[SUPPLIED TEXT — start]

More than eight out of 10 people in the evacuation zone around the Fukushima No. 1 nuclear power plant had no idea there was anything wrong on March 11, 2011, according to the Diet investigation into the accident.
As the reactors at the plant went out of control following the Great East Japan Earthquake at 2:46 p.m. on March 11 and the devastating first impact of the tsunami at about 3:27 p.m., government officials and the plant’s operators quickly realized they were facing an unprecedented crisis.
At 9:23 p.m., the prime minister, Naoto Kan, asked the governor of Fukushima Prefecture and the mayors of Okuma and Futaba to evacuate all residents within a 3-kilometer radius and order all people living between 3 km and 10 km to stay indoors.
But much of the public remained unaware of the crisis for days.
A survey of 10,000 evacuees conducted as part of the Fukushima Nuclear Accident Independent Investigation Commission's (NAIIC) inquiry into the disaster, revealed that only 15 percent of respondents from Okuma and Futaba knew by 10 p.m. on March 11 that there had been an accident.
In all of the 12 municipalities that were later included in the evacuation zone, less than 20 percent of residents heard about the nuclear accident on March 11. In some of those municipalities it took until 10 a.m. on March 13, nearly two days after the quake, for more than half of the public to learn of the nuclear accident.

[SUPPLIED TEXT — finish]

▶ [WORK REQUEST A] List every clock time given in the text about the Fukushima evacuation zone.
▶ [WORK REQUEST B] Pick up the text about the Fukushima evacuation zone after its last sentence and keep writing.

[ENTRIES PROVIDED — start]

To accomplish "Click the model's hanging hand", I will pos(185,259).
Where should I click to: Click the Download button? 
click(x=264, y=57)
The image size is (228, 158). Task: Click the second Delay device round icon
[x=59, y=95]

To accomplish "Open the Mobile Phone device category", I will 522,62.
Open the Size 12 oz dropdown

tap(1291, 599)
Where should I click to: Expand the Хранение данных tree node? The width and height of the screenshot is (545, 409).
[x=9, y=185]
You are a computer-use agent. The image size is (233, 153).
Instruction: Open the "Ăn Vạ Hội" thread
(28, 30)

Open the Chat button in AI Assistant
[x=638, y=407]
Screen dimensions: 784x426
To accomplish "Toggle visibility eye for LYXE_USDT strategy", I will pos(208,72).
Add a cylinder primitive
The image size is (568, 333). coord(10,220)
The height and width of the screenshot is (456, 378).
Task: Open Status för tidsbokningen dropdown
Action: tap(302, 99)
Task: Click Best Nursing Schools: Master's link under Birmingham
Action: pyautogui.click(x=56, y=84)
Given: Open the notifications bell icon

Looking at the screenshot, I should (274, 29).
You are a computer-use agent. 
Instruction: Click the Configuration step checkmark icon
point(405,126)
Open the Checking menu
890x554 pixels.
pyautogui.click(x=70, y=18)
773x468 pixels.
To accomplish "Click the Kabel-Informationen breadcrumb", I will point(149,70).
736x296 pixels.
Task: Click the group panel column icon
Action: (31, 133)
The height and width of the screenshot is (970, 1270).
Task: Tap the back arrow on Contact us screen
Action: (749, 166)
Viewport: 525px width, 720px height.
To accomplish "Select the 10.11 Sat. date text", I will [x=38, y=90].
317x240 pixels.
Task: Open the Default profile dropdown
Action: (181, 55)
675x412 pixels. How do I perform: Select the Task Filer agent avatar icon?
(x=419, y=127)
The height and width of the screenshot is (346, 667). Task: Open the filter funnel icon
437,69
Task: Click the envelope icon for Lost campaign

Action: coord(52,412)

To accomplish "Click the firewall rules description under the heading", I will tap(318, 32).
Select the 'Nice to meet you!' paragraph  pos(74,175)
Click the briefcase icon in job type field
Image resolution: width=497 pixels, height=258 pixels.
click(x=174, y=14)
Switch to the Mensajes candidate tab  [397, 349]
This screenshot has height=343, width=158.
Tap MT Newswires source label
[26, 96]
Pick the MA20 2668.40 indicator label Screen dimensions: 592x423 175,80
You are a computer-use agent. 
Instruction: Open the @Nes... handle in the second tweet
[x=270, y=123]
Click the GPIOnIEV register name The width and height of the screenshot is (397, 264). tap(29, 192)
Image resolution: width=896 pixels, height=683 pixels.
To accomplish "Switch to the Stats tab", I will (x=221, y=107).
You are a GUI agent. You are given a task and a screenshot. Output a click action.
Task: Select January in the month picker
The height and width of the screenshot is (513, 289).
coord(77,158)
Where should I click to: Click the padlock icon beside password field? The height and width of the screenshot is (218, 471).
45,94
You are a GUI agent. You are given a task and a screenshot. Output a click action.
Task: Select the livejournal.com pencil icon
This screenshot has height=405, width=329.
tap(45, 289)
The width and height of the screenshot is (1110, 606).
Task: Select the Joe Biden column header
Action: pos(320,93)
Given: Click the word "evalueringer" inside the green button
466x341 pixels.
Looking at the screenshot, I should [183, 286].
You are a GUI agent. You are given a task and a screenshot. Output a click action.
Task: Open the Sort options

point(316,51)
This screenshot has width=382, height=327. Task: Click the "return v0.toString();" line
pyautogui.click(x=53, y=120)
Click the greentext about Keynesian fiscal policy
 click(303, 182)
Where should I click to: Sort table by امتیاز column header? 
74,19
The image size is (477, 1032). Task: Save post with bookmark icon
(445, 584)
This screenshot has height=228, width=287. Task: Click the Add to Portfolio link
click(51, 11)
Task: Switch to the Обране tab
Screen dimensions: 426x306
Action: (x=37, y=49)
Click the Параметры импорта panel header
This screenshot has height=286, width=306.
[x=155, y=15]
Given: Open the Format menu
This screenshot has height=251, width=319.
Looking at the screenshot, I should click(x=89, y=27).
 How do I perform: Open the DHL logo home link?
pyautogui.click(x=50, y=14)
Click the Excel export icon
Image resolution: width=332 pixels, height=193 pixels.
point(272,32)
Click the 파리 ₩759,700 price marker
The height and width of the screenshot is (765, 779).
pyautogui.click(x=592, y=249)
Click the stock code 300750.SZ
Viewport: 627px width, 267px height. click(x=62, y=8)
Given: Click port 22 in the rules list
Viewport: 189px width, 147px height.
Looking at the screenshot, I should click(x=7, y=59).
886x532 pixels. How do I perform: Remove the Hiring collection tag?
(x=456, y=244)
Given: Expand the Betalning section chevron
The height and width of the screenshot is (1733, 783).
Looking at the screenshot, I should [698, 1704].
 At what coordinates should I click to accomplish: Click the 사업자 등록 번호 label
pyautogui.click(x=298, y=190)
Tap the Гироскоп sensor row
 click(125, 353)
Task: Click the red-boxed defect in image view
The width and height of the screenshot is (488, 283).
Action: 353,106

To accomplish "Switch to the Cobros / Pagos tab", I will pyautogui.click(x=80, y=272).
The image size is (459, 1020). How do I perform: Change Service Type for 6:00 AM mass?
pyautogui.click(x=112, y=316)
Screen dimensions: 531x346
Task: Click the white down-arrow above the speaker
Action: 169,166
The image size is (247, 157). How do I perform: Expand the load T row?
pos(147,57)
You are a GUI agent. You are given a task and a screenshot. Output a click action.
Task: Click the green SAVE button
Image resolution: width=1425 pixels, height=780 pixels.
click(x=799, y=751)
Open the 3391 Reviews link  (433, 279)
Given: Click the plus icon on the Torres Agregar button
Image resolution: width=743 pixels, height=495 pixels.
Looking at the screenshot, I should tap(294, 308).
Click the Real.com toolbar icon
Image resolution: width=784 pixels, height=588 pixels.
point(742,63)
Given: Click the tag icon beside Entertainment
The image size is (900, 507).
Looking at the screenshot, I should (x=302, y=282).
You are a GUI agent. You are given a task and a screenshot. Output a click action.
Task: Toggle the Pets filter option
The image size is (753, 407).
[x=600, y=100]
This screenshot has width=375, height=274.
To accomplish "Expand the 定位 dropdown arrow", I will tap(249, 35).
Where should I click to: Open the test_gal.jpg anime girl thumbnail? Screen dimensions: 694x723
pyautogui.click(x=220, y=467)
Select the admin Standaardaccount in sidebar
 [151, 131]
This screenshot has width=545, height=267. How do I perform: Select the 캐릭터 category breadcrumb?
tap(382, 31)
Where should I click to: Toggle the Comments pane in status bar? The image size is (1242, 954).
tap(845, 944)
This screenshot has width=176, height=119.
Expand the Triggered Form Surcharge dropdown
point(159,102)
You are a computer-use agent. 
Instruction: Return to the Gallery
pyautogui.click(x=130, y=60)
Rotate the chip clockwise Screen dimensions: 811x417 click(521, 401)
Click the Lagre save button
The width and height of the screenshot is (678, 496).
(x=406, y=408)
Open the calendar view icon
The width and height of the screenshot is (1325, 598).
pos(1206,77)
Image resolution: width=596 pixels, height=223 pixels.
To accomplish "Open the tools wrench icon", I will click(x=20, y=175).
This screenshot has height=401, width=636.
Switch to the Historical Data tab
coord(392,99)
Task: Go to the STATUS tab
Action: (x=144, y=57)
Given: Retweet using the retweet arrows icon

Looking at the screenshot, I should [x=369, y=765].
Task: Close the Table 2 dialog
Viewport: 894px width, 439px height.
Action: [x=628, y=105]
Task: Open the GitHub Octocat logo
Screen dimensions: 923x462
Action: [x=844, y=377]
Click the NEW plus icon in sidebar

[ENTRIES PROVIDED — finish]

▶ [ANSWER BOX A] 2:46 p.m., 3:27 p.m., 9:23 p.m., 10 p.m., 10 a.m.

▶ [ANSWER BOX B]
The evacuation zone was expanded to 10 km at 5:44 a.m. on March 12, but only 36 percent of respondents from Okuma and 29 percent from Futaba knew about the accident at 6 a.m. that day. The two towns are situated next to the plant.
The evacuation radius was further expanded to 20 km at 6:25 p.m. on March 12. But as of 7 p.m., one-third of the respondents from Minami-Soma, which was partly within the new evacuation zone, and 60 percent of the respondents from Iitate, farther afield, were still ignorant.
Many of the respondents said they learned about the nuclear disaster from television, radio or the Internet rather than from announcements by the local government.
The panel's survey was conducted by mail in March and April this year. About 21,000 households were randomly selected from the 55,000 households evacuated from the 12 municipalities. Responses were received from 10,633 people.
In the six towns of Namie, Futaba, Okuma, Naraha, Tomioka and Hirono, all located close to the Fukushima No. 1 plant, more than 60 percent of the residents said they had been forced to move four times or more during the confused evacuation.
More than 20 percent said they moved six times or more. One in three people from Namie said they had moved at least six times.
Many complained about the mental stress of the prolonged evacuation and the poor quality of their accommodation.
"My husband was shocked to learn he would not be able to return to his native home," one woman from Futaba said. "He fell ill and was hospitalized."
An evacuee from Tomioka said: "I heard a broadcast calling for evacuation, so I headed for other districts, but the evacuation facilities were full everywhere I went. I had to go to several different places."